• **Text**:
----
Thanks to the awesome power of the internet, we know exactly which restaurants on our block have super dank Thai food. You can rate hotels, restaurants, services of all kinds, so it should come as no surprise that people rate escorts and prostitutes.
A recent article entitled The Luxury Rental Girlfriend, sheds an interesting light on this relatively new phenomenon in the US. After interviewing a range of “hobbyists,” men who sleep with escorts and then rate them on websites, Lisa Taddeo paints a complicated picture of prostitution in the digital age. These johns prefer escorts to unpaid relationships, because they can get the “Girlfriend Experience” (GFE) without having to deal with, well, an actual girlfriend with expectations and opinions.
So what makes the girlfriend experience? As attention spans get shorter and shorter, would people rather put capital into relationships than energy? Taddeo says, “Men want to be loving. They want the GFE without the LTR [long-term relationship].” I can understand that, and I can almost relate until one of the hobbyists says “I don’t even want to fuck her necessarily, it’s just nice to know I can reach across and touch her right boob, if I want to.” I suppose he forgot to include “and she wants it too.”
----
• **Input rows**:
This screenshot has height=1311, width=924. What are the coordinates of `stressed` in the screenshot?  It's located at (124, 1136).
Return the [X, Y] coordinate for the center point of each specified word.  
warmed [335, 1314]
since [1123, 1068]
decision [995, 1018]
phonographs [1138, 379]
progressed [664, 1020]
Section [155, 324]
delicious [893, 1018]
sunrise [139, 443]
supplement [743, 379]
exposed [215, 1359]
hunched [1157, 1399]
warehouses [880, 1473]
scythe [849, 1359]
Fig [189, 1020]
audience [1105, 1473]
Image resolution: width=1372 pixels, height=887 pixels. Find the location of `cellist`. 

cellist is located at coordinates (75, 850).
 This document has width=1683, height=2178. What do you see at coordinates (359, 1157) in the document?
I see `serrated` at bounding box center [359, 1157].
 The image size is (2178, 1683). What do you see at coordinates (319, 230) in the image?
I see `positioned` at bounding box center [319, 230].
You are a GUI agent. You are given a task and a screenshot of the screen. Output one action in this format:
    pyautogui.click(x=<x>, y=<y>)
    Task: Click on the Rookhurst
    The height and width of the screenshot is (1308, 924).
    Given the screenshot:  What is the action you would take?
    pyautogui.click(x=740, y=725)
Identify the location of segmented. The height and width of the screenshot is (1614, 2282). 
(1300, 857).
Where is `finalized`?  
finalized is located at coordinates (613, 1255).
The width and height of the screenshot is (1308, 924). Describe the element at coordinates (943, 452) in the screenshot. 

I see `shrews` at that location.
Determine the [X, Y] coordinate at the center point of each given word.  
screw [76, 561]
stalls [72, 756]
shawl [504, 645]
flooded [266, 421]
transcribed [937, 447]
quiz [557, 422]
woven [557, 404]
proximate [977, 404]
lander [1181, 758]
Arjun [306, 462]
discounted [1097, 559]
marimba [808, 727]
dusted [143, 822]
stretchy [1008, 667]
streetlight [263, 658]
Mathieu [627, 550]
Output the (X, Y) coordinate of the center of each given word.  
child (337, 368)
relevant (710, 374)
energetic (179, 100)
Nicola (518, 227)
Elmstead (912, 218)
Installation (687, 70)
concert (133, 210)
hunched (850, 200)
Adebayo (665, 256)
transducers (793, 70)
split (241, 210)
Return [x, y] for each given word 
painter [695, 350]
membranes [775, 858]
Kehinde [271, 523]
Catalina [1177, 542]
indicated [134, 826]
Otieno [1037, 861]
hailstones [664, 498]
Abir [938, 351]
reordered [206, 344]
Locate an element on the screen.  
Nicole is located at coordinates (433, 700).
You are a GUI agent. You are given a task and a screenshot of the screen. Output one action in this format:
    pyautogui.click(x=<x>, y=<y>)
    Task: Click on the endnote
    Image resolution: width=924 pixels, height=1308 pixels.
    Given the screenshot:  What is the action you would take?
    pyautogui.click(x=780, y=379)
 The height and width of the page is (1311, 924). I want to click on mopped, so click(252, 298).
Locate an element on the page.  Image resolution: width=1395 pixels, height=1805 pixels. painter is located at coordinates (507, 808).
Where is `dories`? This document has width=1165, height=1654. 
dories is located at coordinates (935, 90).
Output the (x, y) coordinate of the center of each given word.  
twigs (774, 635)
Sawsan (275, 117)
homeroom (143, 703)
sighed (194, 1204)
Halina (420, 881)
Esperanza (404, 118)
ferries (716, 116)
----
• **Directive 1**:
Using the text about rating escorts, decide whether each statement agrees with it: (a) the article discussed is titled The Luxury Rental Girlfriend; (b) the hobbyists prefer unpaid relationships to escorts; (c) Taddeo interviewed men who rate escorts on websites. Answer yes or no for each, and quote the words of the text that decide it.
• **Directive 2**:
Shift the coordinates in the records by 100: copy the lines from the one with "woven [557, 404]" to the one with "reordered [206, 344]", both included, and add 100 to every coordinate number in the answers.
The text and the records have nothing to do with each other.

• **Answer 1**:
(a) Yes: "A recent article entitled The Luxury Rental Girlfriend"
(b) No: "These johns prefer escorts to unpaid relationships"
(c) Yes: "After interviewing a range of “hobbyists,” men who sleep with escorts and then rate them on websites"

• **Answer 2**:
woven [657, 504]
proximate [1077, 504]
lander [1281, 858]
Arjun [406, 562]
discounted [1197, 659]
marimba [908, 827]
dusted [243, 922]
stretchy [1108, 767]
streetlight [363, 758]
Mathieu [727, 650]
Output the (X, Y) coordinate of the center of each given word.  
child (437, 468)
relevant (810, 474)
energetic (279, 200)
Nicola (618, 327)
Elmstead (1012, 318)
Installation (787, 170)
concert (233, 310)
hunched (950, 300)
Adebayo (765, 356)
transducers (893, 170)
split (341, 310)
Return [x, y] for each given word 
painter [795, 450]
membranes [875, 958]
Kehinde [371, 623]
Catalina [1277, 642]
indicated [234, 926]
Otieno [1137, 961]
hailstones [764, 598]
Abir [1038, 451]
reordered [306, 444]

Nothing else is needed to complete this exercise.